Israel did not get the $10 billion in loan guarantees it sought from the United States because it violated an understanding with Washington not to increase settlement activity in the administered territories, Secretary of State James Baker said.
Baker made the statement to a delegation from the American Jewish Committee on Friday, according to AJCommittee President Alfred Moses.
It may have been the first time the Secretary of State had recounted on the record private Israeli assurances against expanding settlements.
These commitments were not raised publicly during the negotiations earlier this year between Israel and the White House over terms for securing the guarantees.
The promise not to increase the pace of building settlements in the West Bank and Gaza was made in February 1991 as a condition for receiving guarantees for $400 million in loans to finance housing for new immigrants, Baker said. Those guarantees had been authorized by Congress the previous autumn.
The meeting with eight AJCommittee leaders, like a similar one the previous Monday with leaders from the American Jewish Congress, seemed design to help repair the rift between American Jewry and the administration that was opened by the bruising battle over the $10 billion in loan guarantees.
The earlier set of loan guarantees was accompanied publicly by an October 1990 letter from Israeli Foreign Minister David Levy to Baker, in which Israel promised to keep the United States informed about expenditures in the territories.
The Government Accounting Office charged subsequently that “incomplete information was provided” and that Israel had failed to live up the letter’s promise of full disclosure.
But reports of private commitments not to expand settlement activity beyond the existing “baseline” rate of growth, as Baker put it Friday, surfaced in the Israeli press last year.
As recounted through a series of leaked documents, the United States had expressed concern over reported Israeli plans to build 12,000 new housing units in the territories over a three-year period. In reply, Prime Minister Yitzhak Shamir’s office assured Washington that Israel had plans to build no more than 1,200 units, roughly the number it had built the year before.
On the basis of that official Israeli denial, the loan guarantees were then released.
As it turned out, building starts in the West Bank and Gaza rose to 8,110 in 1991, according to Israel’s Central Bureau of Statistics.
State Department officials, among them Dennis Ross, director of the State Department’s policy planning staff, have previously indicated that the tripling of settlement starts in the aftermath of the 1991 “assurances” led the administration to take its hard line stance on the $10 billion in loan guarantees.
The president promised to veto any congressional authorization of the guarantees which did not prohibit all new construction after Jan. 1, 1992.
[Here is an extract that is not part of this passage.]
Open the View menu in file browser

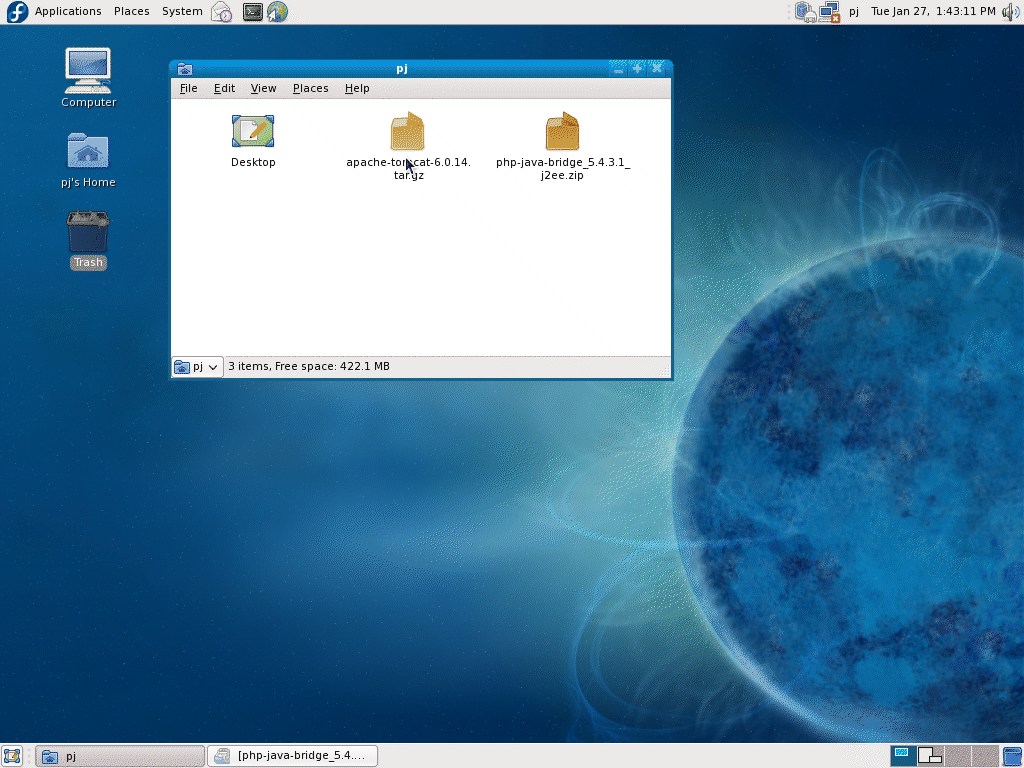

Faced with this condition, Israel’s supporters in Congress put aside the request for the guarantees, though they say the issue will be raised again following elections in the United States and Israel.
AJCommittee President Moses said that the U.S.-Israeli understanding was news to him.
“What I had heard before is that a major reason for the administration’s ultimate stance on loan guarantees was indignation and outrage on how the $400 million was handled. I had not heard there was an understanding outside the document itself, that there would be no increase over the baseline.
“I had not heard that a specific understanding had been reached, and had been breached,” said Moses, who described Baker’s account of the understanding as “quite explicit.”
The discussion between Baker and AJCommittee leaders also dealt with Syria, Iran, Iraq, and non-conventional weaponry.
Moses said that regarding the peace talks, Baker foresees an agreement between the Israelis and the Palestinians on a self-governing authority in the territories.